Exercise prompt: Could you output the entries that follow exactly, omitting any pictures they contain?

Saved data entries
.....

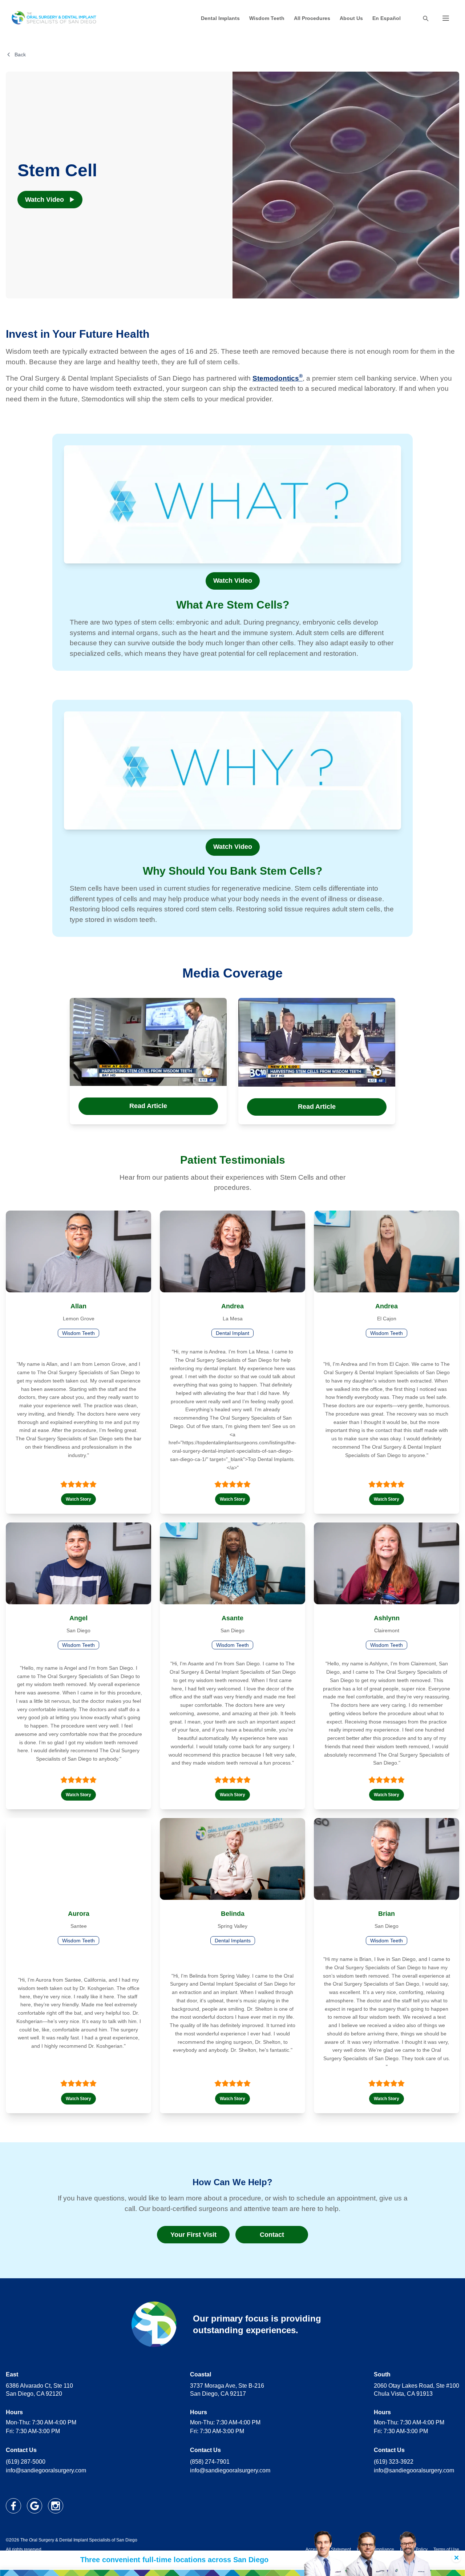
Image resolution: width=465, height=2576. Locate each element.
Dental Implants (220, 18)
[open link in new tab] (13, 2505)
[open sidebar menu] (445, 18)
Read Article (148, 1106)
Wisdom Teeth (266, 18)
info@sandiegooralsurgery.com (46, 2470)
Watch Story (78, 1499)
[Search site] (425, 18)
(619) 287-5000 (25, 2462)
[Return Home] (54, 18)
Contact (272, 2234)
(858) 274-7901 (210, 2462)
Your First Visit (193, 2234)
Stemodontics (277, 378)
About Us (351, 18)
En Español (386, 18)
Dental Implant (232, 1333)
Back (20, 54)
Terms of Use (446, 2549)
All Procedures (312, 18)
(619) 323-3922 (393, 2462)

.....

Task output:
Image resolution: width=465, height=2576. Locate each element.
Dental Implants (220, 18)
[open link in new tab] (13, 2505)
[open sidebar menu] (445, 18)
Read Article (148, 1106)
Wisdom Teeth (266, 18)
info@sandiegooralsurgery.com (46, 2470)
Watch Story (78, 1499)
[Search site] (425, 18)
(619) 287-5000 (25, 2462)
[Return Home] (54, 18)
Contact (272, 2234)
(858) 274-7901 (210, 2462)
Your First Visit (193, 2234)
Stemodontics (277, 378)
About Us (351, 18)
En Español (386, 18)
Dental Implant (232, 1333)
Back (20, 54)
Terms of Use (446, 2549)
All Procedures (312, 18)
(619) 323-3922 (393, 2462)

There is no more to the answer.